A rede carioca lançou o Tentador Zero Beef em 30 de agosto em lojas do Rio e de São Paulo. O produto foi desenvolvido especialmente para o Bob’s junto com a foodtech Fazenda Futuro – que em maio colocou nas prateleiras de alguns supermercados a sua versão de hambúrguer de carne vegetal. O processo de produção levou mais de um ano, de acordo com o diretor-geral do Bob’s, Antonio Detsi. “Estamos buscando alternativas e parcerias para esse mercado há muito tempo”, diz.

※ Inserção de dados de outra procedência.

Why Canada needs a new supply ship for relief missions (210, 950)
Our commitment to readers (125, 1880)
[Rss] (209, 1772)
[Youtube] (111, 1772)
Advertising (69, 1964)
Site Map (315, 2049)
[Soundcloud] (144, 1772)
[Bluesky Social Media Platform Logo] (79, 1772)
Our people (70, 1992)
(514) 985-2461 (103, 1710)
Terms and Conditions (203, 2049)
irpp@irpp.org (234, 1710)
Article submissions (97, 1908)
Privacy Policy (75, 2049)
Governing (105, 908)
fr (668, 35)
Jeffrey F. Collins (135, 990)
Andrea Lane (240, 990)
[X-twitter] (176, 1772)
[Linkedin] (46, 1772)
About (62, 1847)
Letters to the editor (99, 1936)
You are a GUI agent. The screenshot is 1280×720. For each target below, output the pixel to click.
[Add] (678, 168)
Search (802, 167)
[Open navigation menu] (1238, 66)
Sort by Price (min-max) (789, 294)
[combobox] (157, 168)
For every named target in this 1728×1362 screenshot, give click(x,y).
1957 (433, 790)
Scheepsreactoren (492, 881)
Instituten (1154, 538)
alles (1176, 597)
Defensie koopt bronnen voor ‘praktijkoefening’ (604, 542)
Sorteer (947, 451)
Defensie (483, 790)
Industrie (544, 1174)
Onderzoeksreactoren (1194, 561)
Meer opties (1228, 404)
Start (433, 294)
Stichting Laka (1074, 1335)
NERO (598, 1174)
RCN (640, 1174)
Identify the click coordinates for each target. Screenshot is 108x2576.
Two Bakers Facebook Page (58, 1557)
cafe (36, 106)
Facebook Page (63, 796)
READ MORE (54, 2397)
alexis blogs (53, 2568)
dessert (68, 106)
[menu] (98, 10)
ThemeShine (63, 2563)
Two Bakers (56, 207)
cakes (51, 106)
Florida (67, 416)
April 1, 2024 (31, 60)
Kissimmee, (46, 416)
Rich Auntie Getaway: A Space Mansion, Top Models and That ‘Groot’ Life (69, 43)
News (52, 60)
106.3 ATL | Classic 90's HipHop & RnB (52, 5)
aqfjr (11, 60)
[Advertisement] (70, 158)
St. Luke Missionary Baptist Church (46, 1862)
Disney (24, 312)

A marca está de olho em um público crescente que deixou – ou tenta deixar – de consumir carne vermelha e aqueles que querem, pelo menos, diminuir a frequência. Um mercado que deve abocanhar 10% da trilionária indústria frigorífica no mundo – algo em torno de US$ 140 bilhões nos próximos dez anos, de acordo com analistas do Barclays, banco de investimentos.
Números que, para Detsi, só devem aumentar. “Não se trata de moda. É um nicho. E a aceitação do nosso hambúrguer está sendo muito boa. Estamos com o produto em 150 restaurantes, e em breve vamos expandir para toda a rede”, diz, sem revelar a fatia de público que espera ver aderir ao hambúrguer de carne vegetal.
Concorrência
Depois de Estados Unidos e Suécia, o Brasil é o terceiro mercado de atuação do Burger King a ganhar um sanduíche de hambúrguer vegetal. Os dados corroboram a estratégia. Pesquisa Ibope divulgada em 2018 mostra que 14% dos brasileiros, ou 30 milhões de pessoas, se declaram vegetarianos. Outros 60% dos entrevistados afirmaram que consumiriam produtos veganos similares aos de origem animal se tivessem o mesmo preço.
“Hambúrgueres à base de planta são uma tendência global”, afirma o diretor de Marketing e Vendas do Burger King Brasil, Ariel Grunkraut. “Mas em pesquisas conduzidas com consumidores percebemos que o interesse e a disposição em comprar produtos à base de plantas no Brasil chega a ser maior do que em países como China, Estados Unidos e Inglaterra.”
O Rebel Whopper vendido aqui foi desenvolvido especialmente para o paladar brasileiro, processo que levou três meses e incluiu “desenvolvimento do hambúrguer, adaptações na linha de produção, planejamento e aquisição dos ingredientes”, segundo Grunkraut.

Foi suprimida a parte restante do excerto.